*** Opening of Material provided ***
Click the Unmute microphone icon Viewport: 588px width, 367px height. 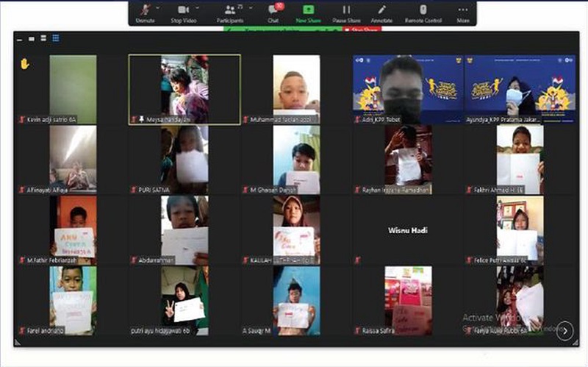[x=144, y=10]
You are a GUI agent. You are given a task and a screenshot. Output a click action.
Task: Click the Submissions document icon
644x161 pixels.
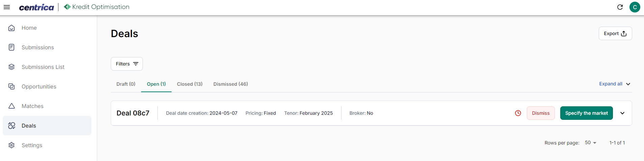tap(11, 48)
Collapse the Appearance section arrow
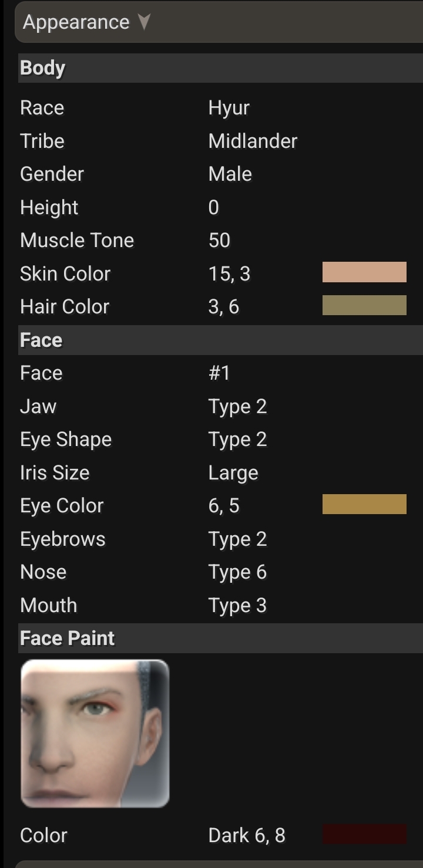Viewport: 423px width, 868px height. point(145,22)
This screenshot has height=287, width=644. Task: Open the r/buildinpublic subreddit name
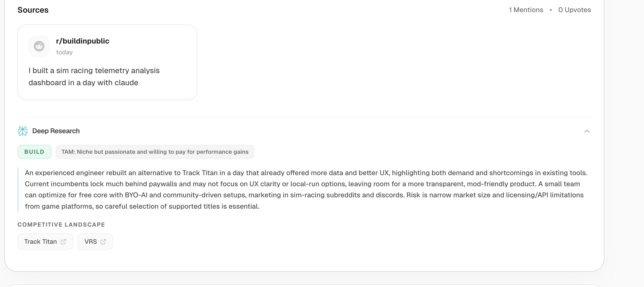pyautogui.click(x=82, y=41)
*** Close of Material provided ***
> _What is required_: Look for the line that contains "This screenshot has", then please copy it and the rest of the lines through the end of the data, pictures excluded.

> _Written solution_:
This screenshot has height=287, width=644. Task: Open the r/buildinpublic subreddit name
pyautogui.click(x=82, y=41)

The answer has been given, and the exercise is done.